We must deal with our Troubles legacy: Long
Alliance MP Naomi Long has called on the Secretary of State to hold talks to discuss how best to deal with the legacy of the Troubles.
The Irish Presidential election and offer of compensation to the Bloody Sunday families has again raised the problems of dealing with Northern Ireland's past.
The East Belfast MP wants all-party talks on the issue.
She said that dealing with Troubles' legacy cannot be ignored.
"Over the past week, we have seen how the past continues to cast a long shadow over our future, reasserting itself in ways and at times of its own choosing, and that will continue if we do not address the issue," she said.
Sinn Fein's Martin McGuinness has had to deal with difficult questions about his IRA past since announcing his candidacy for the Irish Presidency.
There has also been a mixed reaction to the offer by the MoD of compensation to the families of those killed or wounded by the army in Londonderry on Bloody Sunday in 1972.
"I am calling on the Secretary of State, Owen Paterson, to convene talks as soon as possible amongst parties here to get started on agreeing a way forward," said Mrs Long.
"He has acknowledged that political consensus is required to take the process forward and that, on this most sensitive of issues, such consensus will be hard to achieve.
"It needs to be actively pursued with local parties and I believe the Secretary of State has a duty to drive that process forward.
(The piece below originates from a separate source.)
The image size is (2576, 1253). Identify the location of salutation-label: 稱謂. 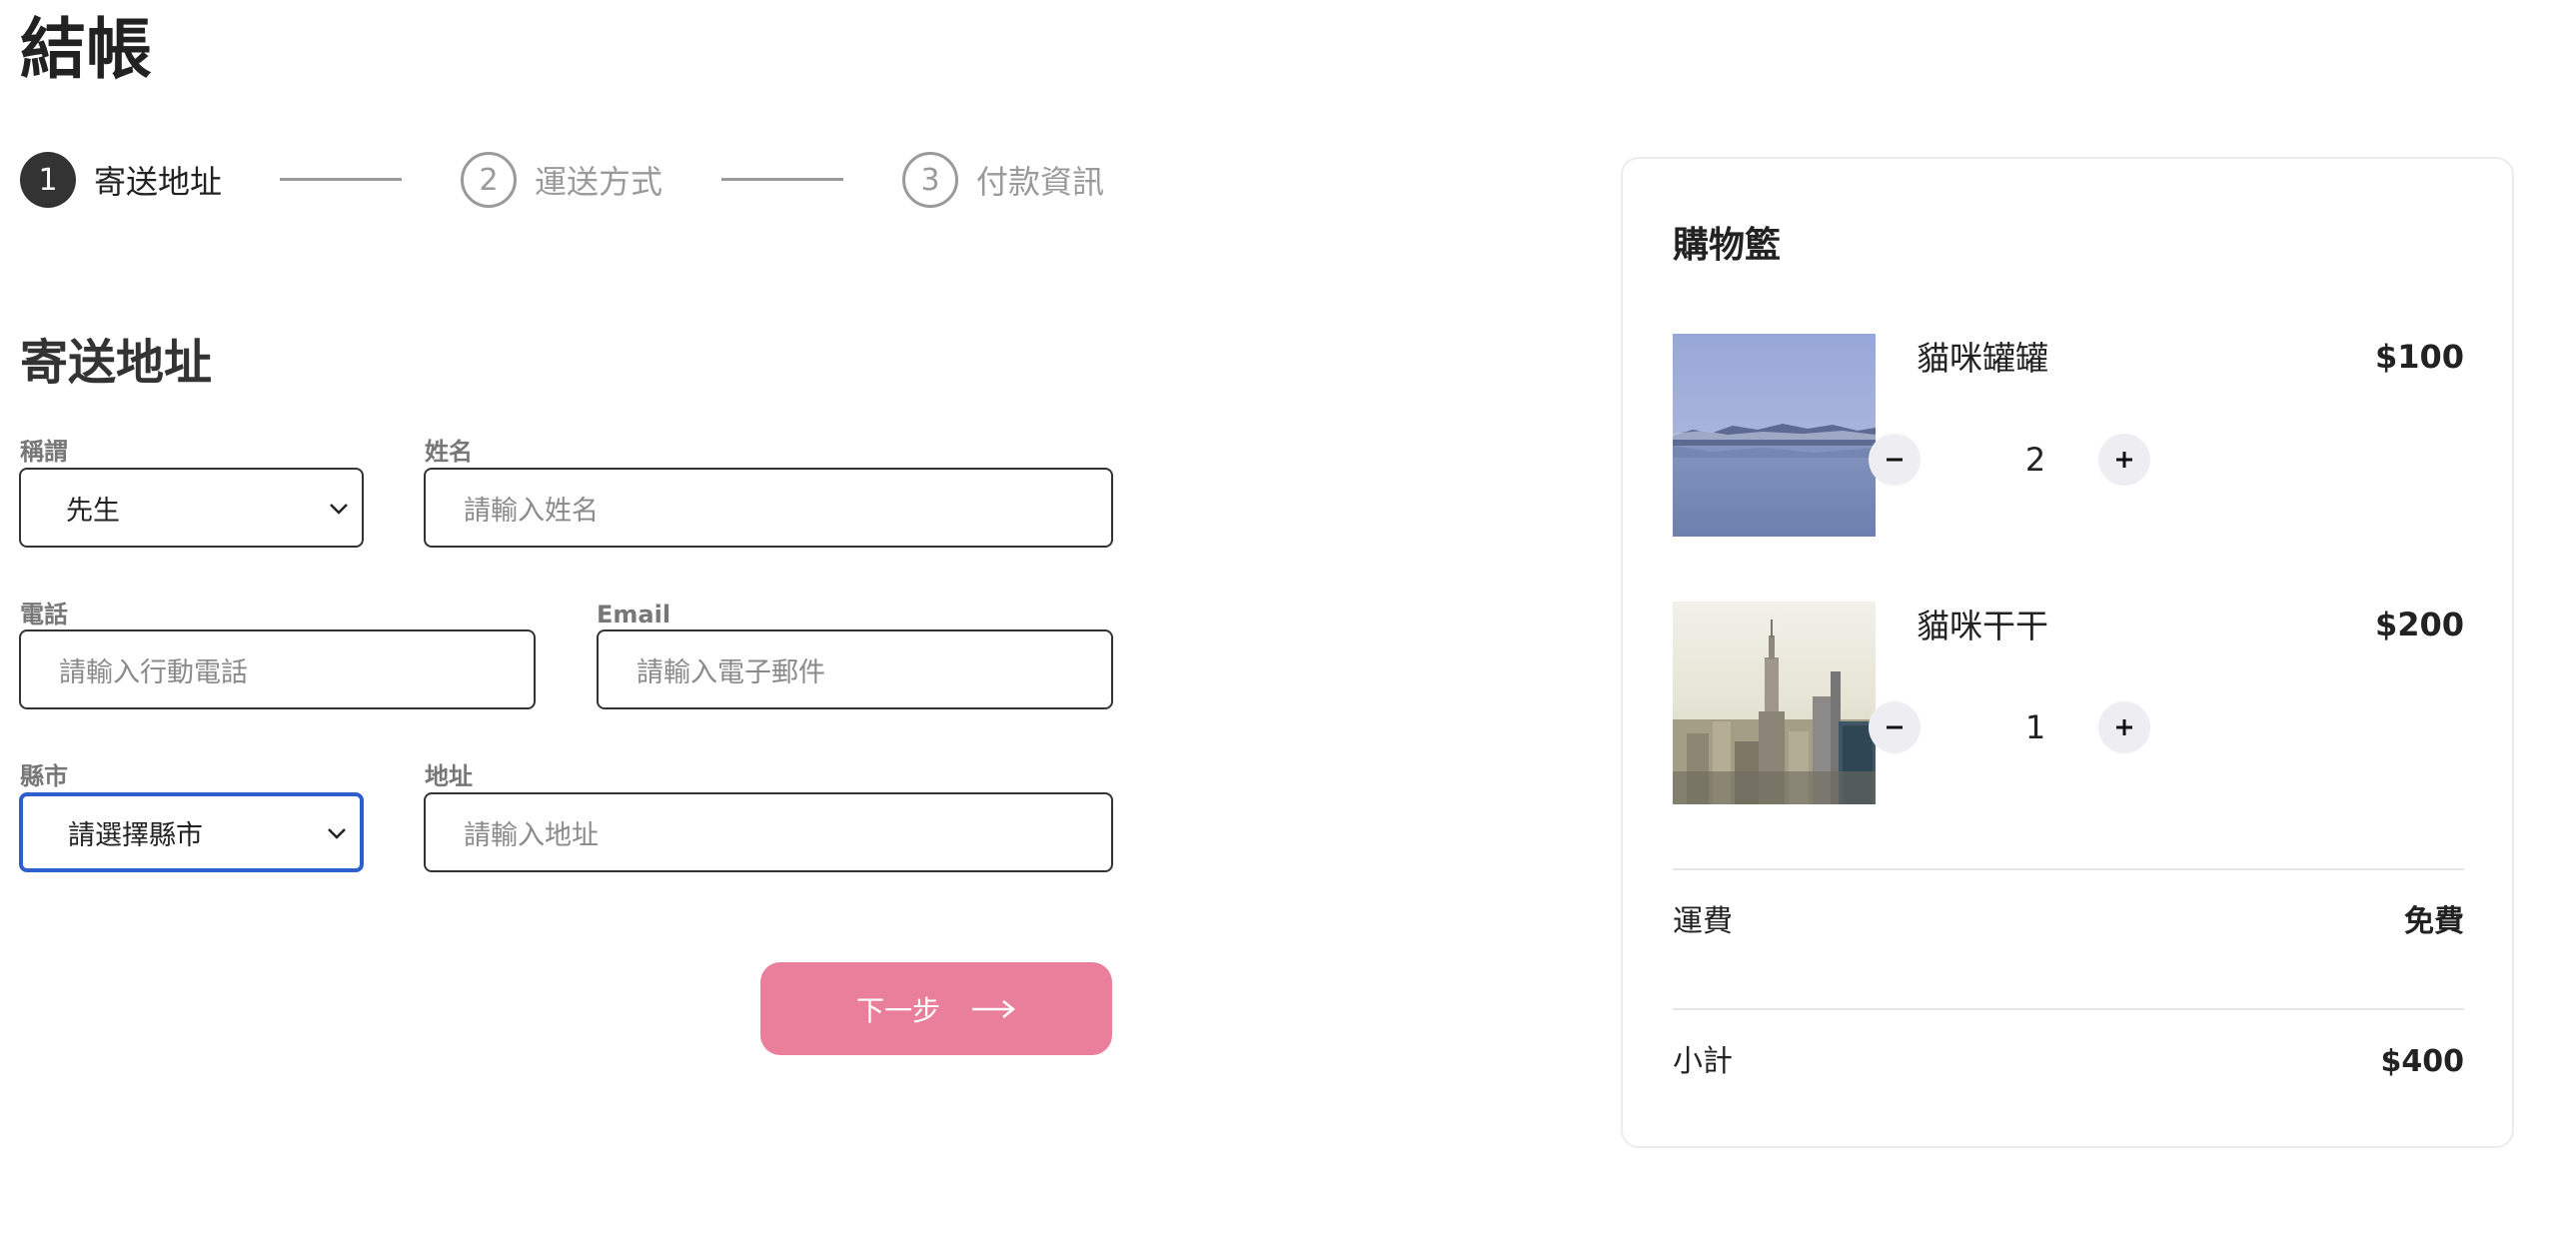
(44, 452).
Convening a meeting with local political parties would be a good starting point."
The Alliance MP would also like to see some of the recommendations from the controversial Eames-Bradley report implemented to help victims and their families move on.
"Sadly, the controversy which surrounded the proposed £12,000 recognition payment entirely overshadowed the rest of the Eames-Bradley Report, which whilst not perfect, provided a credible basis on which a process could be built.
"The central recommendation for a legacy commission with four separate elements of reconciliation, investigations, information recovery and thematic issues, offered a structure which could give coherence to those elements of existing good practice and in a context focused on building a shared future."